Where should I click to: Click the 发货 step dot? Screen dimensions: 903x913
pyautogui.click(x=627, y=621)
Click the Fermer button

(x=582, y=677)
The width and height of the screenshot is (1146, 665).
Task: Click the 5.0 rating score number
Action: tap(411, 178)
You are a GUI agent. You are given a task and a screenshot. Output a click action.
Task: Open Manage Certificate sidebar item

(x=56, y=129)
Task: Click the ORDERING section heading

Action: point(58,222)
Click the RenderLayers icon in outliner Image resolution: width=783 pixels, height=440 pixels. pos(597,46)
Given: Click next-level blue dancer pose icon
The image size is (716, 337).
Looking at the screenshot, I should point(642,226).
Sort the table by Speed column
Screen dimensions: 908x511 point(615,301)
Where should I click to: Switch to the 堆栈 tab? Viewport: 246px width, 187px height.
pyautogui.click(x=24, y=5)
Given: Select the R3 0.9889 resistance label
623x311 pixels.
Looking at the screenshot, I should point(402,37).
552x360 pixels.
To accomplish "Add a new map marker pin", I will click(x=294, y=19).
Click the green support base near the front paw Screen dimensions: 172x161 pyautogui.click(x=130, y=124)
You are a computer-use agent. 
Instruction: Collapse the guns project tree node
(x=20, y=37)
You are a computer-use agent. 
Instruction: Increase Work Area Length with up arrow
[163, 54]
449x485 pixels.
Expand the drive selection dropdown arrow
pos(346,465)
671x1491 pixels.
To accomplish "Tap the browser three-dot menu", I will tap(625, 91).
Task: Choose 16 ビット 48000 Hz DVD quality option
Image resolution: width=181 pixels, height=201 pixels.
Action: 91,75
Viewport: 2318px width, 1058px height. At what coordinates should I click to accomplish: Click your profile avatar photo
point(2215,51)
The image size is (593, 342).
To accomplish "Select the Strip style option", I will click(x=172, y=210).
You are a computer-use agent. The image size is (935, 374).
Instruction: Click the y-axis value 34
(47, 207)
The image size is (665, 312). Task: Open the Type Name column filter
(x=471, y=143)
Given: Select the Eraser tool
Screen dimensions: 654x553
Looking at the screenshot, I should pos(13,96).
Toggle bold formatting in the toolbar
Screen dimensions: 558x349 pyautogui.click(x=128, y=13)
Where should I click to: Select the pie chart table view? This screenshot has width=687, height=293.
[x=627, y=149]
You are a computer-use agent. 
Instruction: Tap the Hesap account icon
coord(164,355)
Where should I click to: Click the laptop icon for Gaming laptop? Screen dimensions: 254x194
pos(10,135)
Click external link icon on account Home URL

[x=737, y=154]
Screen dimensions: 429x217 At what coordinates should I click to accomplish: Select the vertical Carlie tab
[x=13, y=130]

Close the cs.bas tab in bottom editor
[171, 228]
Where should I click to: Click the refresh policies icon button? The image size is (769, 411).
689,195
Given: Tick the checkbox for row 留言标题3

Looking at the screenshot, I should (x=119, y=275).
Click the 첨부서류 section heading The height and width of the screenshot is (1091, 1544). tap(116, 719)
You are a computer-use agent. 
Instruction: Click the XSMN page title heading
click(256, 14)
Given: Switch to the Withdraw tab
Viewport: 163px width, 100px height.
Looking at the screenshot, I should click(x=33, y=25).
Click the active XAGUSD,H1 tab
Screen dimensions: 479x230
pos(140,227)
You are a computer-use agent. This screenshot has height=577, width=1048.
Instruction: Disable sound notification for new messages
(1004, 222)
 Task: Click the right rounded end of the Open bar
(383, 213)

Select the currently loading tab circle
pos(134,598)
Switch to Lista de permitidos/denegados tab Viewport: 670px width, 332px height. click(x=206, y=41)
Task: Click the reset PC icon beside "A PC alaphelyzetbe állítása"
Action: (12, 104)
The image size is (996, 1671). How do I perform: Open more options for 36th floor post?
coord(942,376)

* * *

_Task to carry out_:
All lines with the word "will" need to be copied from the data above.

_Result_:
To accomplish "Add a new map marker pin", I will click(x=294, y=19).
To accomplish "Tap the browser three-dot menu", I will tap(625, 91).
To accomplish "Select the Strip style option", I will click(x=172, y=210).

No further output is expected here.